Win2012R2 TLS1.2 Mutual authentication - change cipher specs from server side after no certificate from client?

Question

I am testing a .net based application running on a Win2012r2 server providing a http-based web services and relying on windows's SChannel for implementing tls1.2 mutual authentication against tls1.2 only capable clients.

Mutual authentication has been working so far very nicely (client certificate are properly validated against the list of trusted issuers defined and active on the local computer certificate store).

Yesterday I came across the following scenario that somehow puzzles me: even if the client is presenting a certificate length of 0, the handshake seems to be technically successful and does not result in an Handshake Failure or an Handshake alert:

• (on server side) Server Hello, Certificate, Server Key Exchange, Certificate Request, Server Hello Done;
• (on client side) Certificate, Client Key Exchange, Change Cipher Spec, Encrypted Handshake Message (however the test client is not providing any client certificate - client certificate length of 0 - during the handshake);
• (on server side): change cipher spec, Encrypted Handshake message;

Why is the Server side not terminating the handshake (Handshake failure or alert) after getting no client certificate ?

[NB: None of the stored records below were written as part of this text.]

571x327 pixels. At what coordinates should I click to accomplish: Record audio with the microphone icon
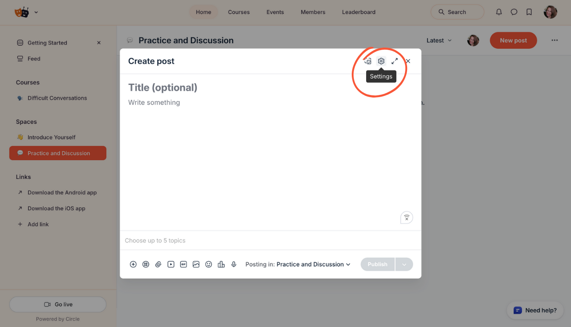[234, 264]
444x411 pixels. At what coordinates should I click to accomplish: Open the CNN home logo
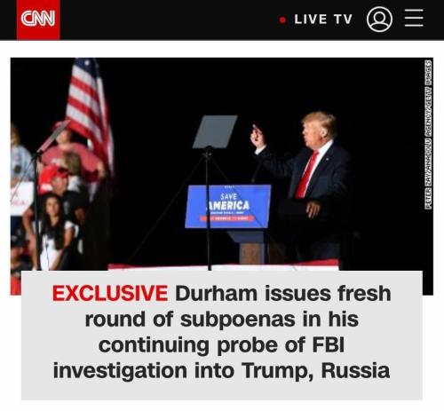pos(38,20)
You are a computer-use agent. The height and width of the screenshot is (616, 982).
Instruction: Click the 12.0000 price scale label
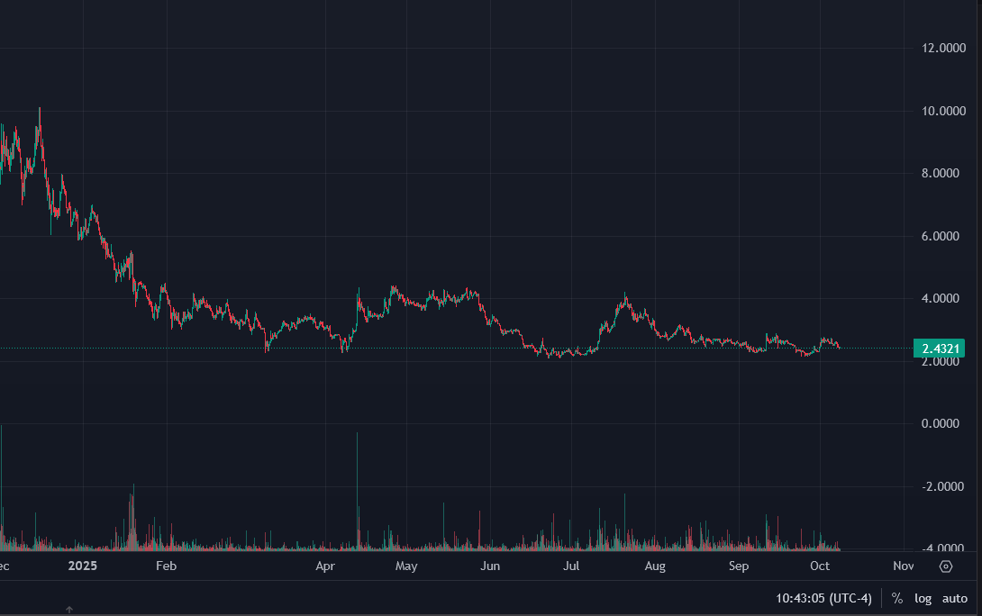(940, 48)
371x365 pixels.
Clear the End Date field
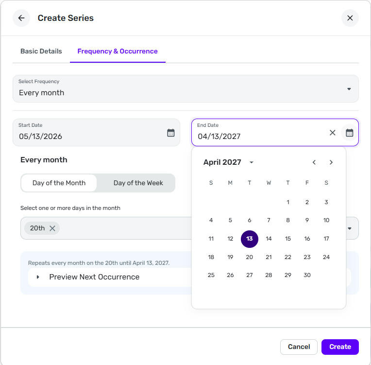tap(333, 133)
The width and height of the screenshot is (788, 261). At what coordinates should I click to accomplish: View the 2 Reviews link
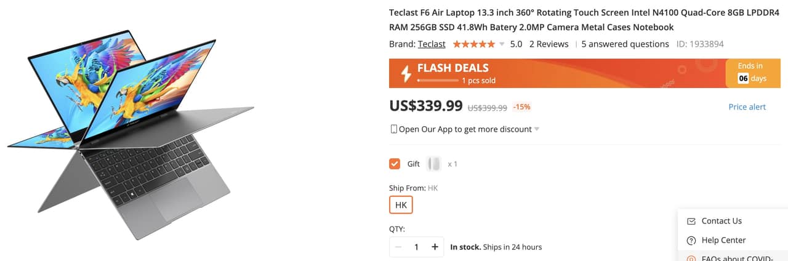click(x=549, y=44)
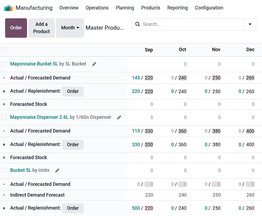Tick the select-all checkbox in the header row

pos(4,49)
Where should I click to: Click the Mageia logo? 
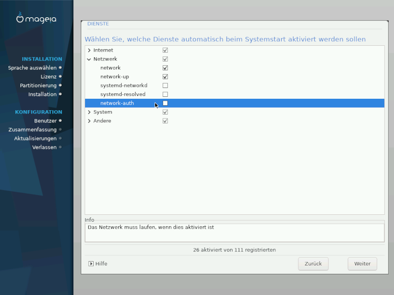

Could it just be the way that wireshark is interpreting / parsing the handshake process ?

Is this something configurable / tunable at SChannel level or can only be adjusted at application level ?

Answer 1

It is fully valid that the client responds to a certificate request by the server with an empty certificate. It is up to the server how to deal with this case, i.e. if it will treat a client certificate as optional or if the certificate is required.

I'm not familiar with SChannel but with OpenSSL you can set SSL_VERIFY_FAIL_IF_NO_PEER_CERT in SSL_CTX_set_verify if you want to make the server fail if no client certificate is send if you set SSL_VERIFY_PEER only than the client certificate is optional.

SChannel has probably a similar mechanism but it is up to the application to use it. Thus look into the configuration of your HTTP server. In case of IIS this is described in the documentation which says that you can configure client certificates to be ignored, accepted or required by the server.